Quella di ieri sera alla Cornèr Arena è stata l'ultima battaglia stagionale per l'Hockey Club Lugano. I bianconeri hanno fatto tutto il possibile per arrivare a gara-7, ma con la prima vittoria del Ginevra-Servette in trasferta la serie è terminata 4-2 in favore della squadra di Cadieux. "In questo momento prevale la delusione, speravo riuscissimo a fare qualcosa di speciale stasera", ha detto ai microfoni di Ticinonews Luca Gianinazzi, allenatore dei bianconeri. "Sono deluso perché la nostra stagione è terminata e non possiamo più lottare". Mentre per come è andata gara-6 dei quarti di finale il coach luganese è chiaro: "L'inizio della partita non è stato molto buono, forse perché la squadra aveva una sorta di blocco mentale. Non dovrebbe esserci, è vero, ma ricordiamoci che i giocatori sono esseri umani. Dalla metà del secondo tempo abbiamo reagito, purtroppo questo non è bastato. È un po' la fotografia della nostra serie: abbiamo provato a fare di tutto ma non è bastato. Il Ginevra ha meritato di vincere questa serie e devo fare i complimenti ai nostri avversari. Questa è stata la mia prima esperienza in National League e so di non aver fatto tutto correttamente, ho ancora molto da imparare, ma sono anche consapevole di non aver sbagliato tutto".
"Non ho nulla da rimproverare alla squadra"

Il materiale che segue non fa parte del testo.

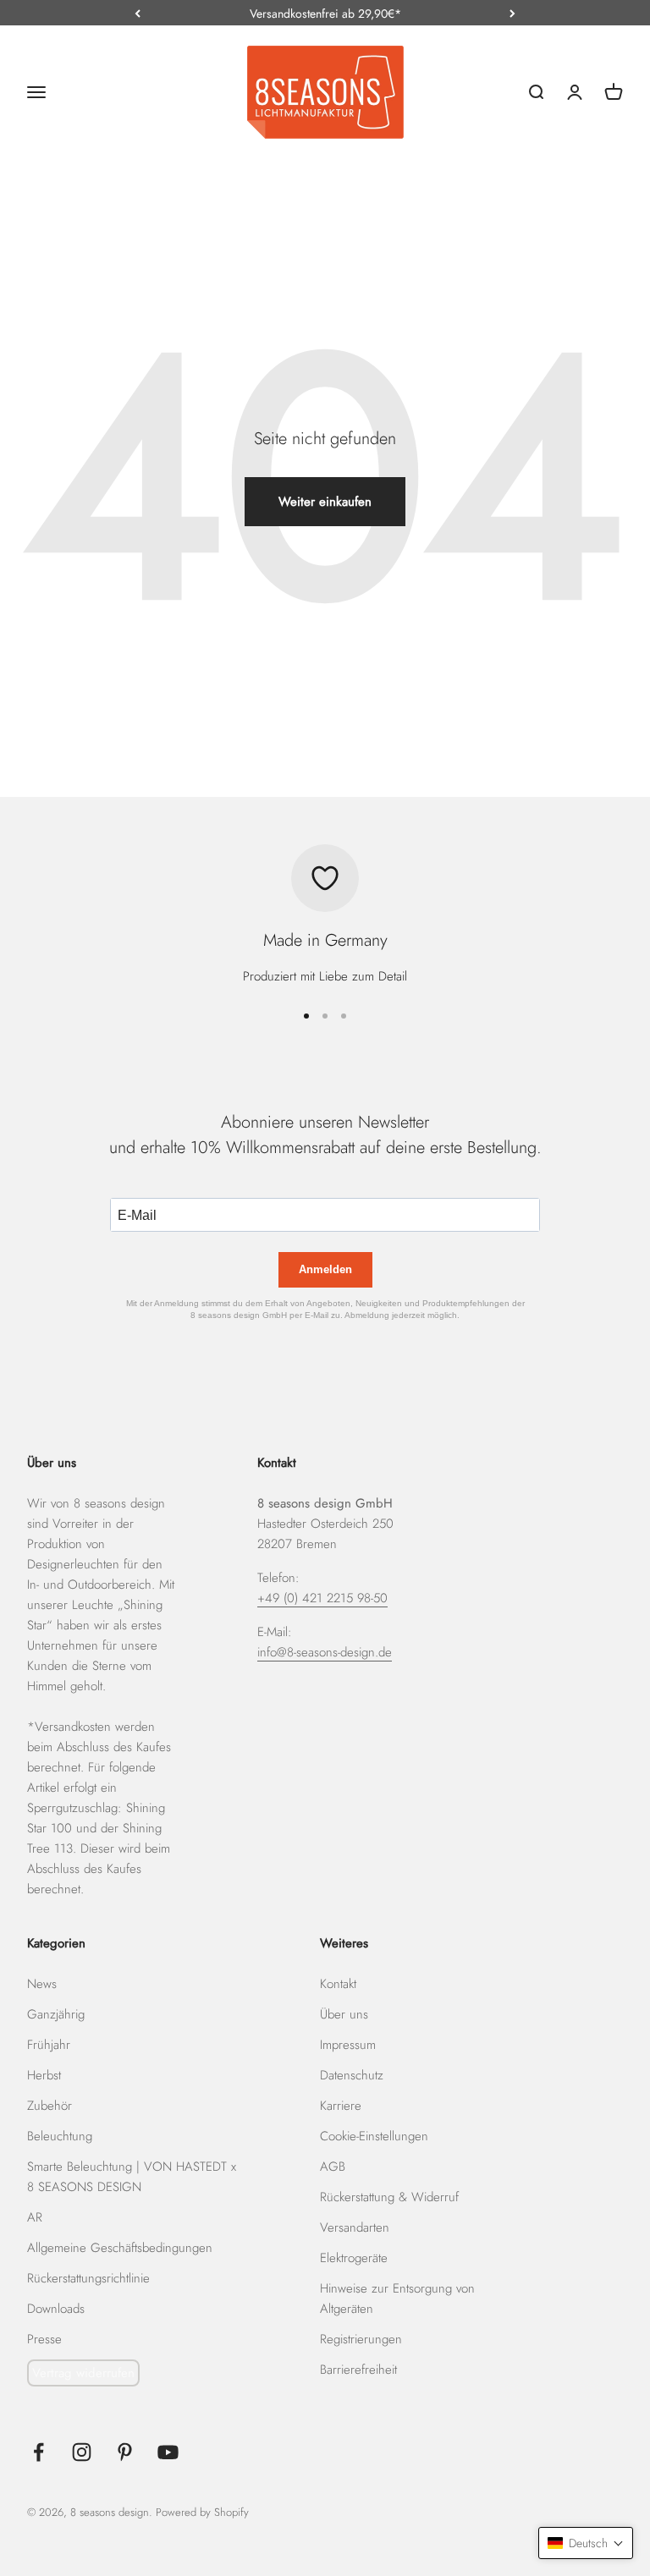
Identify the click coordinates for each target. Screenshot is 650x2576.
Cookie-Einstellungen (374, 2136)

Vicky Mantegazza, presidente del Lugano, ha affermato di "non aver nulla da rimproverare alla squadra". Ai microfoni di Ticinonews ha spiegato che "i giocatori hanno sempre lottato e hanno anche avuto un po' di sfortuna". Per lei la stagione dei bianconeri "è stata complicata" e ora la dirigenza "si riunirà attorno a un tavolo per capire come ripartire più serenamente nella prossima stagione". Campionato 2023/24 che partirà con una certezza: Luca Gianinazzi. "Devo ringraziarlo per quanto ha fatto perché non è stata una stagione facile per lui", ha affermato la presidente, la quale ha anche voluto complimentarsi con i suoi avversari che "hanno giocato da squadra vera e ci hanno messo in difficoltà".